Events

Public interest litigation as a slum demolition machine

Date and Time

May 26, 2015

3:45 pm to

Location

Centre for Policy Research, Conference Hall

In the first decade of the 21st century, the Delhi High Court presided over the most comprehensive and ruthless slum removal campaign that the city had seen in a generation. In this paper, the author will examine how the procedural departures made possible by India’s unique Public Interest Litigation (PIL) jurisdiction enabled it to function as a slum demolition machine. While much of the critique of the Indian appellate courts’ interventions in urban governance   has focused on its ideological predilections relying on a dissection of judgments, Dr Bhuwania argues that such discursive analysis serves only a limited purpose in helping us understand this phenomenon. This is because, city-related PIL cases of this era often did not end up in any ‘judgments’ at all but in an endless spiral of ‘orders,’ that are not reported in law journals. This is just another peculiarity of the 21st century PIL, among its numerous other anomalous features, which enabled the Court to perform a role that can scarcely be called adjudication, as it is usually conceived. However, much of the scholarship on PIL has ignored such specificities of this jurisdiction and has continued to concentrate on the completed judicial process, i.e. judgments and other reported decisions of the courts, and the discursive charge they have. The author argues, on the other hand, that to understand this phenomenon of the court-led remaking of the city in its materiality, the procedural departures of PIL, which the Delhi High Court took to its reduction ad absurdum in this period, have to be understood and foregrounded.

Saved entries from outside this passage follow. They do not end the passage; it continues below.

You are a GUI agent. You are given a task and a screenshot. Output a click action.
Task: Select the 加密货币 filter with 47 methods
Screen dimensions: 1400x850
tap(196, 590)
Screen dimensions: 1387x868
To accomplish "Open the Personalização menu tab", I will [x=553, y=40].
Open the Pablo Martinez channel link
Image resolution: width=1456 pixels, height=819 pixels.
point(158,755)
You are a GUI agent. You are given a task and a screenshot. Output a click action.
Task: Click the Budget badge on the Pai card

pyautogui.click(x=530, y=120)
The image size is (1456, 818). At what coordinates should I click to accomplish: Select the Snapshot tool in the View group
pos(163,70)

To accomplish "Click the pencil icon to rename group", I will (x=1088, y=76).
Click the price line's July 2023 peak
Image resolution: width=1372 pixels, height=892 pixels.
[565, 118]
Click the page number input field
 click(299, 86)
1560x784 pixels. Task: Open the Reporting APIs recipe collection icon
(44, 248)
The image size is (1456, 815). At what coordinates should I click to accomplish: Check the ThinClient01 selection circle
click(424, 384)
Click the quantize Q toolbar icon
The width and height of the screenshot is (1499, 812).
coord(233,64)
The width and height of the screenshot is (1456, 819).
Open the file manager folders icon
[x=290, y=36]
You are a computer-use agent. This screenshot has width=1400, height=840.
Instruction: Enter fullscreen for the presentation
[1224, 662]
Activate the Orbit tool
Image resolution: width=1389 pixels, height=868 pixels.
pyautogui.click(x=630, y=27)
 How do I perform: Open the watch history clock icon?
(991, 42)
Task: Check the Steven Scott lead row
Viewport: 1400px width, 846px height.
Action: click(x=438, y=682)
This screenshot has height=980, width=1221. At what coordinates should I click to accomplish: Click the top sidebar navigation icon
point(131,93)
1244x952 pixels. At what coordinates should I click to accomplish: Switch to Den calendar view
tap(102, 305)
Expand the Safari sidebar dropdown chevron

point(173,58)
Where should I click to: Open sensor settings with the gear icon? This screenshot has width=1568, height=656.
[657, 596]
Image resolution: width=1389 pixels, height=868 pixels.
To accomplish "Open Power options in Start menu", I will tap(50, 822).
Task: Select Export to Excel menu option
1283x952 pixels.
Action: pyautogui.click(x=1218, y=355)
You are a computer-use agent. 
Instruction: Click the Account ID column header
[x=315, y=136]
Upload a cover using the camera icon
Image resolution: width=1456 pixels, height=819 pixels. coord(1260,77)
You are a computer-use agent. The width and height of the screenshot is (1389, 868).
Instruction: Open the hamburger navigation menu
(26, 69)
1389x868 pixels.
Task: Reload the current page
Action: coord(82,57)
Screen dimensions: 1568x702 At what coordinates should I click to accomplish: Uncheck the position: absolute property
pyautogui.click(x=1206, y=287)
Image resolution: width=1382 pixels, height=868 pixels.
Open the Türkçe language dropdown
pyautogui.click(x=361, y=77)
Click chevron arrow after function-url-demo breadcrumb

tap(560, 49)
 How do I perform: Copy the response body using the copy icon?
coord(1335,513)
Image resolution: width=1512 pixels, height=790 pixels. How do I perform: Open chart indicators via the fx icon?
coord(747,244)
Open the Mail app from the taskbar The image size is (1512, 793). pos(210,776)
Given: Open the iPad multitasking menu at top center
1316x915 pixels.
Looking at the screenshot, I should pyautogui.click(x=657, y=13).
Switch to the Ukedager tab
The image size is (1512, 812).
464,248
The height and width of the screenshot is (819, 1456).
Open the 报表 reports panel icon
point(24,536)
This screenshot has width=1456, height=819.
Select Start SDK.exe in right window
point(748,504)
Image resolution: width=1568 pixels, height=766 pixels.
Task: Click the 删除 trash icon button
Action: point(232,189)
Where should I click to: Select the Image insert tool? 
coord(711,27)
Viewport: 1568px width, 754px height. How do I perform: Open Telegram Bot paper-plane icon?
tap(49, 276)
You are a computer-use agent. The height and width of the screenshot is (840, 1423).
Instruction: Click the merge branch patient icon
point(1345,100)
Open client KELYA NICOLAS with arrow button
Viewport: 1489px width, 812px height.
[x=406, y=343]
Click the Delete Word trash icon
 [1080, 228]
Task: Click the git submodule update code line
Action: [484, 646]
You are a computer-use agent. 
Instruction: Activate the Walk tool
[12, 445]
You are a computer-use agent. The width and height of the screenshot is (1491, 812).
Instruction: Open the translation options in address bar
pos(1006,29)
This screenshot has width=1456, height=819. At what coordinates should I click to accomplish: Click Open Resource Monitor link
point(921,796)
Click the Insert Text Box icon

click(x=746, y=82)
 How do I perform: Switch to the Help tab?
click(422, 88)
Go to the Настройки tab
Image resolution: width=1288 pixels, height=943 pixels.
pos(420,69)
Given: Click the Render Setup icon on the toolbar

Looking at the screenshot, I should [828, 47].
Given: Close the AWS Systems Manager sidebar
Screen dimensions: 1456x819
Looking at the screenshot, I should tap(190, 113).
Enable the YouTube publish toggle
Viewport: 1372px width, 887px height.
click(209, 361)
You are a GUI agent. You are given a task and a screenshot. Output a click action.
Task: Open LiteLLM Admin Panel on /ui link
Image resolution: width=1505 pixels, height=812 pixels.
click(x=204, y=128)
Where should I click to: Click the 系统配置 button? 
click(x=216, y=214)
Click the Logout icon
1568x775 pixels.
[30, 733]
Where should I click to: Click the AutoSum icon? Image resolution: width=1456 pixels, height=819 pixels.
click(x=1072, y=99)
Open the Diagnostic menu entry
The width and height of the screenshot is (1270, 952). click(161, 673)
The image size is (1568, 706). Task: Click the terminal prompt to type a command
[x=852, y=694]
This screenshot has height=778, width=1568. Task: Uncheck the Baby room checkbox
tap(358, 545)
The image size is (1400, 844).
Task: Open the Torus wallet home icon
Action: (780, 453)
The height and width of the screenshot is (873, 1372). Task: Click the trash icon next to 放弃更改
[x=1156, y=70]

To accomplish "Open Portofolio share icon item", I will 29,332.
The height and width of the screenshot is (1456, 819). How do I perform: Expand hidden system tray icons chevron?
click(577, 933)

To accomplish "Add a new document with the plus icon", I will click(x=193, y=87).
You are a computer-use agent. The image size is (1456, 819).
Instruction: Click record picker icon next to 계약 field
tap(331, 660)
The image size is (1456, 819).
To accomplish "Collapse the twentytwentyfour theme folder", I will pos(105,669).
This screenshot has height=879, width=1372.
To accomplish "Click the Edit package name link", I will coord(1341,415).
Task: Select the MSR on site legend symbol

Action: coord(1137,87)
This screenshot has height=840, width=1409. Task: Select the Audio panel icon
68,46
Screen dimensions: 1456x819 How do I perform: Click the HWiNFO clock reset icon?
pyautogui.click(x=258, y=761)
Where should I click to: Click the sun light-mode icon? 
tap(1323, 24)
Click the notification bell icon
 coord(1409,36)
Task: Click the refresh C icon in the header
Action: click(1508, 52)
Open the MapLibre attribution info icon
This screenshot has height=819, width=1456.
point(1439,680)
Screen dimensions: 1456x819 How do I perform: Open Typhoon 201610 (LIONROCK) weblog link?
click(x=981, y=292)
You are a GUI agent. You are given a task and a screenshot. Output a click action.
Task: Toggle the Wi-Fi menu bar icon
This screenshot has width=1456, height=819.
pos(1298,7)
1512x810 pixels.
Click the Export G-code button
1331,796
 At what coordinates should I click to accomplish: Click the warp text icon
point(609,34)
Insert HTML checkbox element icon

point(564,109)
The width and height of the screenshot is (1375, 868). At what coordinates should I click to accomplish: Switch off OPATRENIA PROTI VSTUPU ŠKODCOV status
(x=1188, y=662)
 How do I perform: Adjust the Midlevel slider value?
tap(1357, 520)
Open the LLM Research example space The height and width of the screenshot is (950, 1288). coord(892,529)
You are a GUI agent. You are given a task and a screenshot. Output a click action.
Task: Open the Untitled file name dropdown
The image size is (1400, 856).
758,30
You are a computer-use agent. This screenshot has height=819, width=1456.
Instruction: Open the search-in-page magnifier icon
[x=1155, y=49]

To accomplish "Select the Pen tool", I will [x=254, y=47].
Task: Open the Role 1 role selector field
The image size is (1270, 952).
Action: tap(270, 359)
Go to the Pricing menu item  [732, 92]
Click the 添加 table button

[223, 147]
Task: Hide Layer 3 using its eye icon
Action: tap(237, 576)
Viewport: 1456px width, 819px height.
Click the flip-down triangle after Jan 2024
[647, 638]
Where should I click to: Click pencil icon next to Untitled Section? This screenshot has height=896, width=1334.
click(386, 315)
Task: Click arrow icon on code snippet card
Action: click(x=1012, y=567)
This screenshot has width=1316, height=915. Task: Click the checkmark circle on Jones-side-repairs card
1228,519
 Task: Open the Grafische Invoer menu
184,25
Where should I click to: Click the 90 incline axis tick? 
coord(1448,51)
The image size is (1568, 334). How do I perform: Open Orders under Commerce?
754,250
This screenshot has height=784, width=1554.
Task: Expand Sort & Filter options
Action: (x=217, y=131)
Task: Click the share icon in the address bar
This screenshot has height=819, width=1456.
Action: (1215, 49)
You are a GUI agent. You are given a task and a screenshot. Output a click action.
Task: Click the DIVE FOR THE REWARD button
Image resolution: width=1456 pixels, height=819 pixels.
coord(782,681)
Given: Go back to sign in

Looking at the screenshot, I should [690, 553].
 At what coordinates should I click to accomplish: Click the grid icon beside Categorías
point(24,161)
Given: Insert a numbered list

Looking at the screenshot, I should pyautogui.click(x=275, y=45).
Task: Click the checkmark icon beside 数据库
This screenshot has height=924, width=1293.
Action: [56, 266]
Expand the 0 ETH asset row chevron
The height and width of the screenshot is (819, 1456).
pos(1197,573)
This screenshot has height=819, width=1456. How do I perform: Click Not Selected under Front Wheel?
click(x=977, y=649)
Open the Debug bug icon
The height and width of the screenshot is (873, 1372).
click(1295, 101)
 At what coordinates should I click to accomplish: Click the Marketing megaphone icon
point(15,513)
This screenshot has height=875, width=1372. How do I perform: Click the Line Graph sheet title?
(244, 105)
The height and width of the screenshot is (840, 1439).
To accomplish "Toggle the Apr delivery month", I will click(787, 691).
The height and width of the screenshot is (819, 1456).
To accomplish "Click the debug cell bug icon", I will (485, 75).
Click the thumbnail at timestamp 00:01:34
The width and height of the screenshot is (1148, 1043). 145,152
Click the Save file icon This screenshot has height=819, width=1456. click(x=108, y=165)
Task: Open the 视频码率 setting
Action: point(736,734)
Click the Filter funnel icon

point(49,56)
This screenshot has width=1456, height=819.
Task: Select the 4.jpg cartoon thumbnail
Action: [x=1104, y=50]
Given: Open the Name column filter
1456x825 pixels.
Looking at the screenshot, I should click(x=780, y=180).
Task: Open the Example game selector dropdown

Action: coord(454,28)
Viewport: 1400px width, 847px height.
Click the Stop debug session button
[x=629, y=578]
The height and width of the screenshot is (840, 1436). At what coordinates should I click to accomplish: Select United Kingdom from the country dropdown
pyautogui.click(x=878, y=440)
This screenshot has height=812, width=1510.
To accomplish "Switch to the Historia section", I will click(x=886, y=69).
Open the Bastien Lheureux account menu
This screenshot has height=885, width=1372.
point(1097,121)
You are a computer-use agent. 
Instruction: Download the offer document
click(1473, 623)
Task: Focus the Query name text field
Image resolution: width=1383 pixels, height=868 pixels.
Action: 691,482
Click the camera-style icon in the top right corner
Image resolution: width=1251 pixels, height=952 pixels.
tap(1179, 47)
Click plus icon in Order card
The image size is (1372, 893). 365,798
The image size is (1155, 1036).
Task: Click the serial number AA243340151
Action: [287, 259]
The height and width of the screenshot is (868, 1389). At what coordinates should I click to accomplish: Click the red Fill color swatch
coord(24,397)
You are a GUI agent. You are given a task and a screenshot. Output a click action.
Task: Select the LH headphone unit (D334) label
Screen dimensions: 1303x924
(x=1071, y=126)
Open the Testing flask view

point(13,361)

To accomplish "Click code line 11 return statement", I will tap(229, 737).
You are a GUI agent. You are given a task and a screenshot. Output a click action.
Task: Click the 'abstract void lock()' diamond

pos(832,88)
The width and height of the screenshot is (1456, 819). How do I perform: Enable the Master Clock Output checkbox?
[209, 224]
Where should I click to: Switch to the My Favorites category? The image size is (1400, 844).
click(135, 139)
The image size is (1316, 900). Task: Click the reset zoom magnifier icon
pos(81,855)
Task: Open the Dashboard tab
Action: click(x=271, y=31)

Anuj Bhuwania is an Assistant Professor in the Department of Sociology at South Asian University, New Delhi. He studied law in National Law School of India University, Bangalore and School of Oriental and African Studies, London before doing his PhD in Anthropology at Columbia University. He has been a visiting fellow at the Centre for the Study of Law and Governance (CSLG), Jawaharlal Nehru University and at the Centre for the Study of Developing Societies (CSDS), both in New Delhi.